Computer science has roots in electrical engineering, mathematics, and linguistics. In the last third of the 20th century computer science emerged as a distinct discipline and developed its own methods and terminology. Most universities today have specific departments devoted to computer science, while some conjoin it with engineering. The fundamental question underlying all the computing is «What can be (efficiently) automated?»

The name «computer science» immediately gives the impression that the field is the study of computers, the everyday machines that run programs and perform computations. Nonetheless, the field (as noted above) is both wider and more abstract than this name would suggest. Alternate names such as «computation science» have been proposed but the traditional name remains the most common.

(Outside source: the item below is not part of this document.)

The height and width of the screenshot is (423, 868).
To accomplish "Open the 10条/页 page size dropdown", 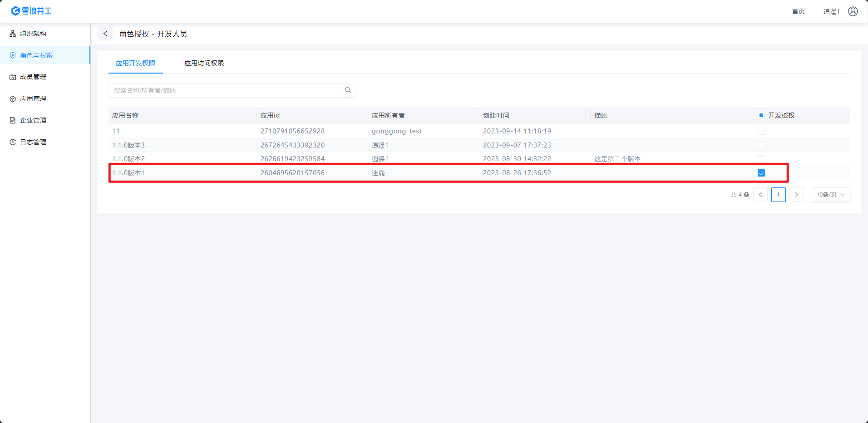I will [830, 195].
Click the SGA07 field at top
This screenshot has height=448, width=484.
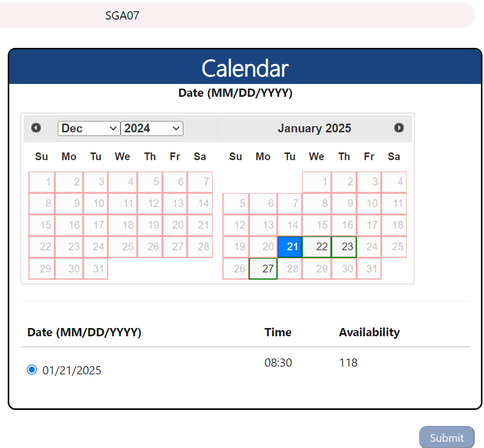click(x=237, y=15)
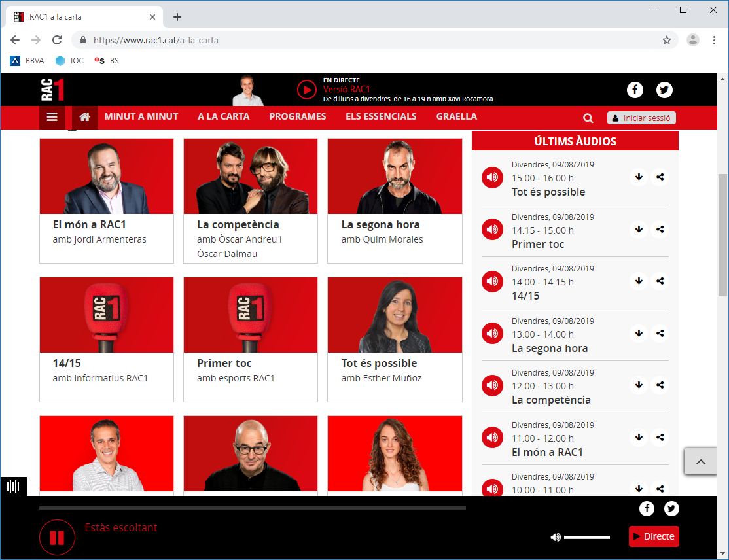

In French, the discipline is named informatique, in Spanish informatica, in German Informatik, in Polish informatika, in Russian информатика , and in Dutch informatica. However, informatics in English is not directly synonymous with computer science; it is actually more equivalent with information theory.

Computer

A computer is a device or machine for making calculations or controlling operations that are expressible in numerical or logical terms. Computers are made from components that perform simple well-defined functions. The complex interactions of these components endow computers with the ability to process information. If correctly configured (usually by programming) a computer can be made to represent some aspect of a problem or part of a system. If a computer configured in this way is given appropriate input data, then it can automatically solve the problem or predict the behavior of the system. The discipline which studies the theory, design, and application of computers is called computer science.

General-purpose computers

By definition a general-purpose computer can solve any problem that can be expressed as a program and executed within the practical limits set by: the storage capacity of the computer, the size of program, the speed of program execution, and the reliability of the machine. In 1934 Alan Turing proved that, given the right program, any general-purpose computer could emulate the behavior of any other computer. This mathematical proof was purely theoretical as no general-purpose computers existed at the time. The implications of this proof are profound; for example, any existing general-purpose computer is theoretically able to emulate, albeit slowly, any general-purpose computer that may be built in the future.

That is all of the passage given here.